You died in a car, the boy I cried over at night
The boy who wouldn’t call me back on time, or ever
The boy who shared my birthday with me
Made me cry during sex
Wrote mock operas in the air during long, stoned conversations
Both of us naked on sweaty sheets under a blanket the precise color of sand.
With you I will always know where I stand.
I conjure you up in this one horse town because you read
Louis L’Amour and idolized John Wayne who also shared
A birthday with us. I watch you laugh
And lose all fear, all joy, because you went first, so fast, too young,
Just like in the movies, my very first love:
We all fade to black.
Patty Tomsky
AFTER MONOPOLY
Walk the streets of Scranton, and admit, though the board is still out,
The dice have been put away, and you didn’t win.
You’re just the “shoe” shuffling this town drawn on a scale of one to one.
Go past the low rent housing which looks like an archeological dig,
Past the hotels, flaking into ruin,
Past the empty lots that have spread like something that needed penicillin;
Continue past the School Administration Building,
Where a plaque commemorates the School Board President
Who was assassinated for defiling a mobster’s daughter.
Now that there are no more turns to lose,
Test your memory on the businesses that once stood along your way.
Was this the candy store where your father found you when you were six,
After he lost you in the Christmas crowd?
Did this next one have the window displays of villages and model trains,
Like the real ones built in the abandoned factories along the river?
Or, if you enjoy social history, as you near the court house,
Match all the dignitaries you can with their indictments.
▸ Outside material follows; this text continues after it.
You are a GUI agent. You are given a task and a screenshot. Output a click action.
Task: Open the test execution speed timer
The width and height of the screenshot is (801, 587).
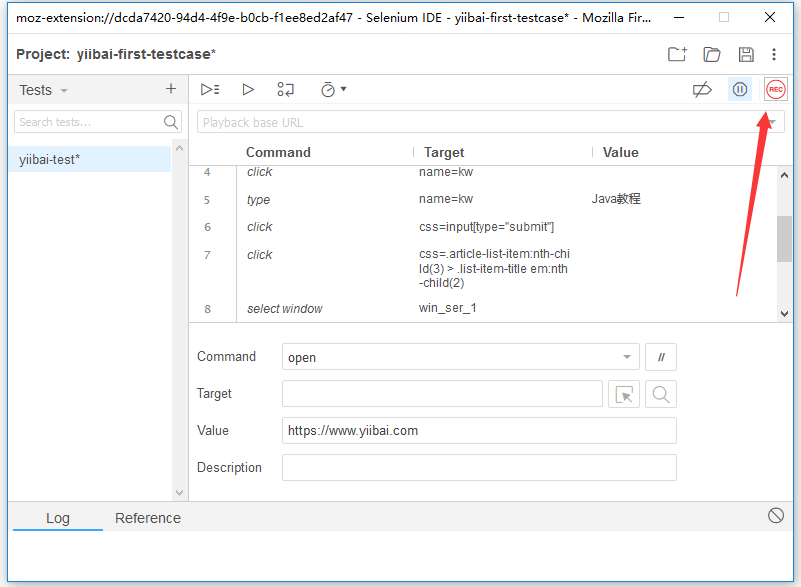[332, 89]

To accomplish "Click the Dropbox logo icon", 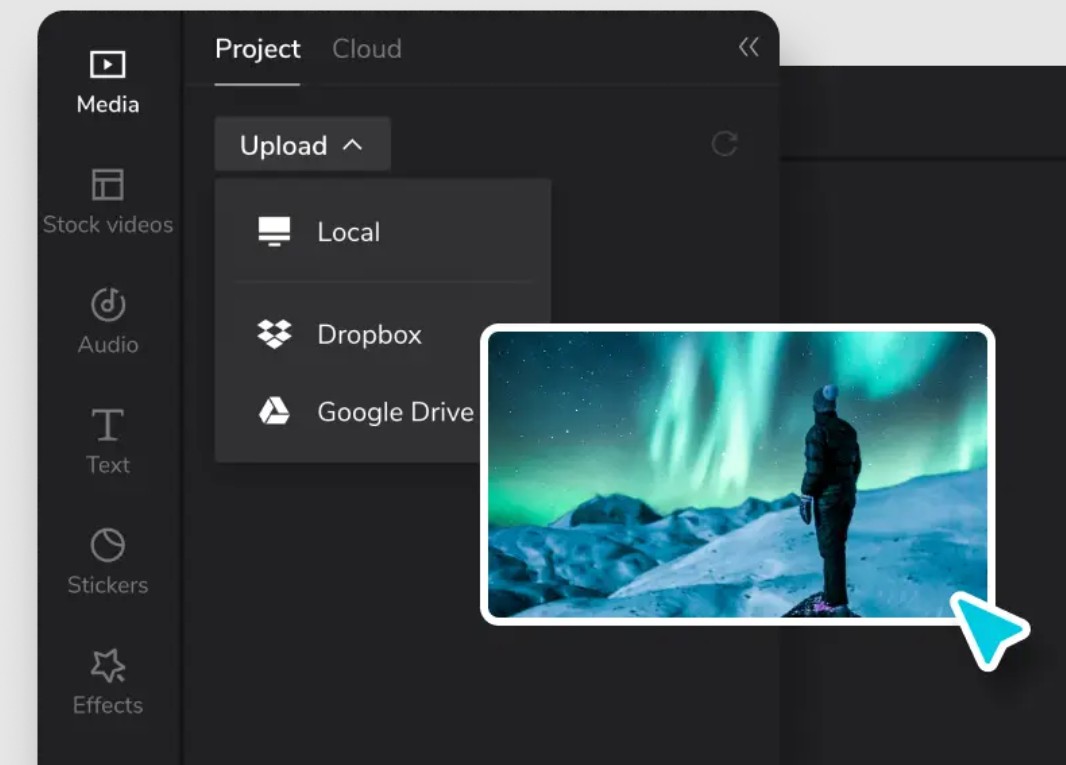I will (274, 334).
Name the commissioner whose sentence was commuted because he gave evidence
Against the business partners who bribed him?
Recall if the judge who went to prison for selling juveniles to the detention center,
Was the same one whose office ceiling collapsed under a ton of pigeon droppings.
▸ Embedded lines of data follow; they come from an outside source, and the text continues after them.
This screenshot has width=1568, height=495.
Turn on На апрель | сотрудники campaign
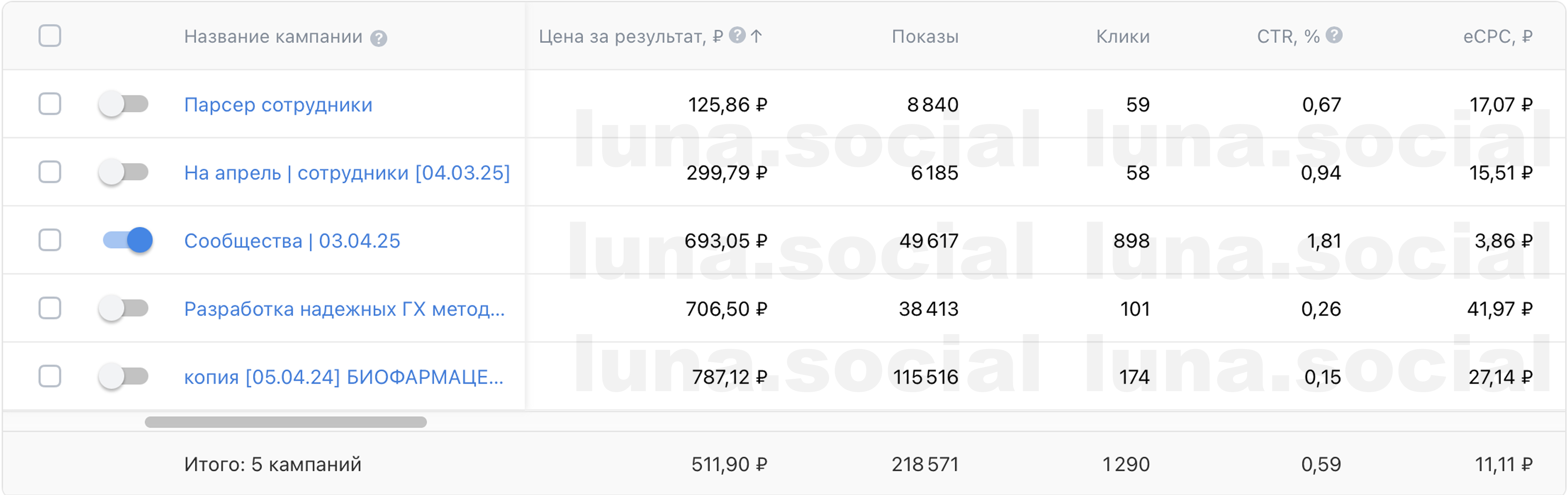[x=124, y=172]
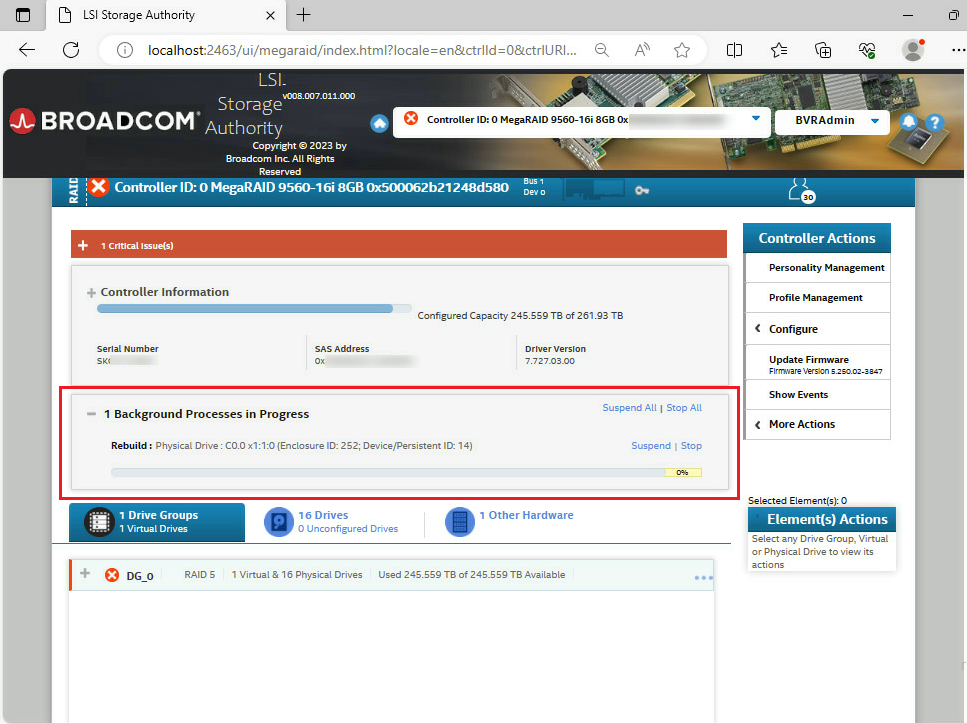967x724 pixels.
Task: Click Stop All background processes link
Action: pyautogui.click(x=684, y=408)
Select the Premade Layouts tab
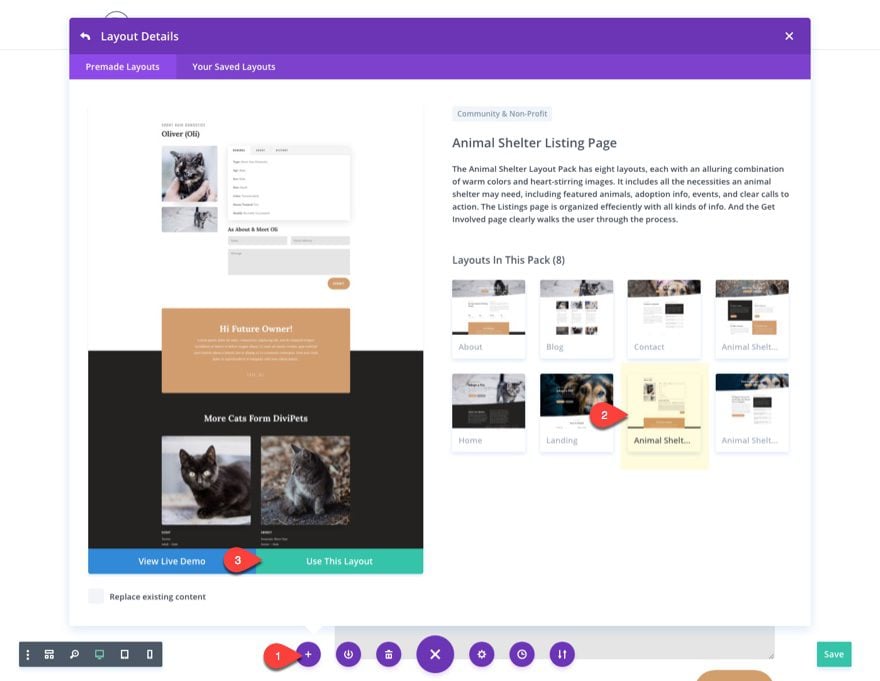 click(122, 67)
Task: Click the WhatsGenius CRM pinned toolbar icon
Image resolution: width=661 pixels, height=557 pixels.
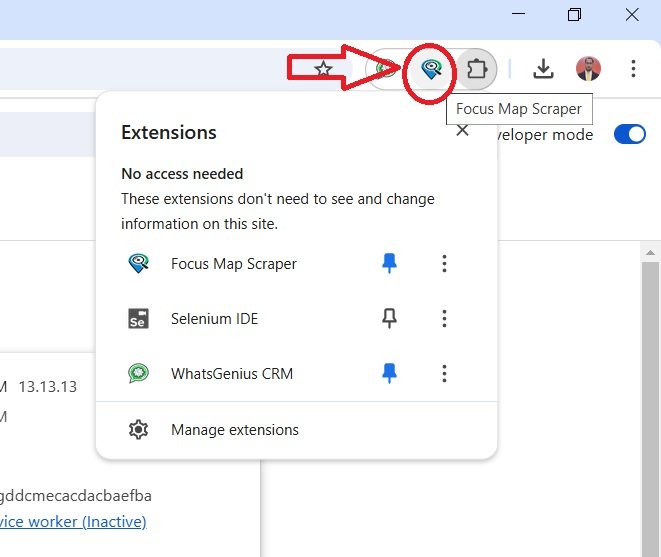Action: 385,69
But you’re old and, in your confusion, your mind wanders back to monopoly,
Because the only thing you are certain of is that they all got out of jail free,
Including the warden,
Who detailed his prisoners to transform his estate
Into the garden the whole town takes pride in.
Turn the corner to the University’s Theater,
A gift of the family that won the last game,
And bears the name of their Congressman who looked like Rich Uncle Pennybags,
And whose last publicized act was exposing himself, and not in the name of art.
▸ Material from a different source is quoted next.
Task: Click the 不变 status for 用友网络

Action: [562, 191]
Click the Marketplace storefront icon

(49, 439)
Finally, with your feet bruised from the uneven pavement,
Return to “Go”.
There, you see the Hispanics milling in front of the day labor center,
Which occupies a building that bears the name “The Renaissance”
But went bankrupt before it opened.
One of the men comes over to you, mumbles something,
And holds out his hand;
So give him your last buck,
The one you both owe for the Luxury tax.